Tofacitinib Shows Promise in Phase 3 Trial for Psoriatic Arthritis

Pfizer recently announced top-line results from the first phase 3 clinical trial evaluating the safety and efficacy of the investigational oral Janus kinase inhibitor tofacitinib in adults with active psoriatic arthritis (PsA).

The randomized, double-blind, placebo-controlled, phase 3 study Oral Psoriatic Arthritis triaL (OPAL) Broaden met its primary endpoints for treating adults with active PsA who had an inadequate response to at least 1 conventional synthetic disease-modifying anti-rheumatic drug (csDMARD) and were tumor necrosis factor inhibitor (TNFi)-naïve.

During the study, 422 patients were randomized in a 2:2:2:1:1 to receive either tofacitinib 5 mg BID, tofacitinib 10 mg BID, adalimumab 40 mg every 2 weeks, placebo to tofacitinib 5 mg BID, and placebo to tofacitinib 10 mg BID treatment sequences.

Participants were required be on 1 csDMARD as background therapy and continue the dose for the duration of the study.

The results showed that over 12 months, the groups had similar rates of treatment-emergent adverse events, serious adverse events, and discontinuations because of adverse events.

Serious adverse events were found to be similar to those in other tofacitinib clinical development programs.

The primary endpoints met during the study as measured by American College of Rheumatology 20 (ACR20) response and Health Assessment Questionnaire Disability Index (HAQ-DI) score showed that tofacitinib 5 mg BID and 10 mg BID were superior to treatment with placebo at 3 months.

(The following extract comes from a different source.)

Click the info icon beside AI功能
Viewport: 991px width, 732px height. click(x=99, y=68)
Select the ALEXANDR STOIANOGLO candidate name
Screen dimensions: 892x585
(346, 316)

“As a chronic inflammatory disease, psoriatic arthritis can have a significant impact on a person’s daily life,” said Michael Corbo, category development lead, Inflammation & Immunology, Pfizer Global Innovative Pharmaceuticals Business. “Despite available therapies, including biologic and oral treatments, there remains an unmet need for additional options. The results seen in the OPAL Broaden study are encouraging as they suggest that tofacitinib may have the potential to offer an additional effective oral option for patients living with psoriatic arthritis. We look forward to sharing detailed results at a future scientific meeting.”